In an email sent after the meeting, Martin said, "This is a unique opportunity to bring next-generation [fiber to the premises]-based solutions to our business community, which is becoming increasingly more dependent on affordable high-capacity broadband services."
Because West Virginia is ranked 52nd of 56 in U.S. states and territories for broadband speed, Martin said, it makes sense to do this now.
One challenge in West Virginia is the state's small population and rugged terrain, which has made it a challenge for competitive broadband services to come here, Martin said.

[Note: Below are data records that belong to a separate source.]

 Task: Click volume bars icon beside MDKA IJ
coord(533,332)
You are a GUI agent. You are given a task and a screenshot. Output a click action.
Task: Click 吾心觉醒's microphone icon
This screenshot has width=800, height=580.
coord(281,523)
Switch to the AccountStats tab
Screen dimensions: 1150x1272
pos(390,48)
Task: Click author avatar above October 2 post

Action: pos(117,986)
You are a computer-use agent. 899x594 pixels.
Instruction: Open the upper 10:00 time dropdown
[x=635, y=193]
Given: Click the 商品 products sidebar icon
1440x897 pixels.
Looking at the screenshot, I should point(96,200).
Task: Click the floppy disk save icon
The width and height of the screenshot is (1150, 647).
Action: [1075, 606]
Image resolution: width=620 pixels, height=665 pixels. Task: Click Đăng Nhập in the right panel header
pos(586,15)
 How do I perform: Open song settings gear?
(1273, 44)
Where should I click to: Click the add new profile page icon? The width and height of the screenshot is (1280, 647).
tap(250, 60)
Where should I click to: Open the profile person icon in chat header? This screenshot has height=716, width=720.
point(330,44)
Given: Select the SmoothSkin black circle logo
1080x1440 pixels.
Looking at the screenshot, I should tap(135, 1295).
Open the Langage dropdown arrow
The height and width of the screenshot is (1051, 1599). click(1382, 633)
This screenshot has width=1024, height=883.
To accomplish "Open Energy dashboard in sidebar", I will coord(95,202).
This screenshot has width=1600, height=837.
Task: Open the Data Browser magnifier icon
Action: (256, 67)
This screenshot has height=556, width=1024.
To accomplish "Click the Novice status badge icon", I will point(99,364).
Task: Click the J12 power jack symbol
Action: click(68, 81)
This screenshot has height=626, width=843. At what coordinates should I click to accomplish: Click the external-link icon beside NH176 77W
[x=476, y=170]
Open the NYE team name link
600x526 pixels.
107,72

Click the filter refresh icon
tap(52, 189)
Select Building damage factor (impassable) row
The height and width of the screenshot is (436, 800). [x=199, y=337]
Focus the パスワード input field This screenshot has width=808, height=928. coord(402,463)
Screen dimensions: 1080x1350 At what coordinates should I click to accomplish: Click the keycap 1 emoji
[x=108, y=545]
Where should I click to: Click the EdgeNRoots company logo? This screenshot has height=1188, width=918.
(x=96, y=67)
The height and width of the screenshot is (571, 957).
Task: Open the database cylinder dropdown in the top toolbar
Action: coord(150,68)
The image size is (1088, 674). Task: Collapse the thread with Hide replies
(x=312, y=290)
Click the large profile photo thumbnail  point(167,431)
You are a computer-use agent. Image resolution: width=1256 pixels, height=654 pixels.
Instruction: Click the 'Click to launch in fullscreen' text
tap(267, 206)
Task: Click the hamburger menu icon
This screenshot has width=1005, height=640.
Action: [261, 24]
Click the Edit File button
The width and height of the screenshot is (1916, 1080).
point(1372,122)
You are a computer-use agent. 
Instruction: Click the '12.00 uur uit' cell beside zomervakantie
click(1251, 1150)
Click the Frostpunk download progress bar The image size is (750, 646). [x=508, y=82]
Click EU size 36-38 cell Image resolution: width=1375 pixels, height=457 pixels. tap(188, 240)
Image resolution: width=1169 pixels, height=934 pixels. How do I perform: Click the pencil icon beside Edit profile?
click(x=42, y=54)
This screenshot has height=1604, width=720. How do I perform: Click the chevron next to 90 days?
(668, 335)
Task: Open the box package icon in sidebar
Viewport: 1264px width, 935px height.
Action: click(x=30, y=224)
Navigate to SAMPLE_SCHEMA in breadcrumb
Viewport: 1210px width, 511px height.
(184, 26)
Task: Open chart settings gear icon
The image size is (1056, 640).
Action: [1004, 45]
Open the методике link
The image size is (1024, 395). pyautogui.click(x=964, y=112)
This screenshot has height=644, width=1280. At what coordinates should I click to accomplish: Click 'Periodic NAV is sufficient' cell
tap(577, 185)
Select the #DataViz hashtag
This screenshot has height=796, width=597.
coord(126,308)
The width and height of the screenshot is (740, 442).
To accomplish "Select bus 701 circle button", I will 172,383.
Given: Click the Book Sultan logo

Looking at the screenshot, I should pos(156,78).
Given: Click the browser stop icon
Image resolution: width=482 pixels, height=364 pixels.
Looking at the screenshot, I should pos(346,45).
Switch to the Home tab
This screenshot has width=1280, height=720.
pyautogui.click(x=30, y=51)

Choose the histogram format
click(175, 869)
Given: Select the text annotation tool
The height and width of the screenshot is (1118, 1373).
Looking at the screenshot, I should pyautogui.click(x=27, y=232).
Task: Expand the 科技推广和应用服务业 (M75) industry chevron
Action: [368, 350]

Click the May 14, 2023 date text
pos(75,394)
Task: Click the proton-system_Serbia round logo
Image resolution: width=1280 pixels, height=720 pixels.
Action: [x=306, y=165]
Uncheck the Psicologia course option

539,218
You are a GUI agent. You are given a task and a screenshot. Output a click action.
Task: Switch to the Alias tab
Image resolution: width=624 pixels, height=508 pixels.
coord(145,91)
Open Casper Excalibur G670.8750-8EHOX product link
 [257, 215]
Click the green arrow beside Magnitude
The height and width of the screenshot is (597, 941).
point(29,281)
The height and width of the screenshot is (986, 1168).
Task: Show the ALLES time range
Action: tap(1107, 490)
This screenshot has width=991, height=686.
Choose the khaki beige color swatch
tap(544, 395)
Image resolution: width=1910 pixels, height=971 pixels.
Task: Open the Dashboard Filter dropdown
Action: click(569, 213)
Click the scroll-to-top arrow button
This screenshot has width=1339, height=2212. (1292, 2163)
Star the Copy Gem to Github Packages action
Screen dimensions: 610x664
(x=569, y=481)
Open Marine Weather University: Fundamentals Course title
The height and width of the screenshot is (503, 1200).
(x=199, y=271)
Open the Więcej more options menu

"Our broadband costs in West Virginia are 20 times neighboring states because of lack of infrastructure and competition," Martin said. "Our goal is to cut broadband costs by 90 percent."
Martin said Citynet has hired independent contractors during the construction period.
He couldn't say when the project would reach the Charleston area but did say the state capital is "more challenging to build in, because we have to tear streets up and more."
In other business Thursday, EDA members:
• Gave final approval for a $3.7 million loan to IMI Fabi to buy new equipment in the company's Benwood facility. IMI Fabi, a producer of milled talc used in the polymer, paper, paint, agriculture, pharmaceutical and cosmetics industries, is expanding in Marshall County. The project will create nine jobs in the next three years, according to the EDA.
• Gave final approval to Skana Aluminum Co., a Wisconsin-based aluminum firm, for $2 million. Skana Aluminum plans to buy a building in Clarksburg owned by Family Aluminum.
The loan will be used to purchase equipment in the Scott Aluminum plant and increase the staff from 35 to 48 workers over the next three years.
• Insured a $320,000 bank loan to City National Bank for Main Street Hinton, a nonprofit group, to operate a long-term health-care facility in Summers County. The loan insurance could permit the company to restore 24 jobs.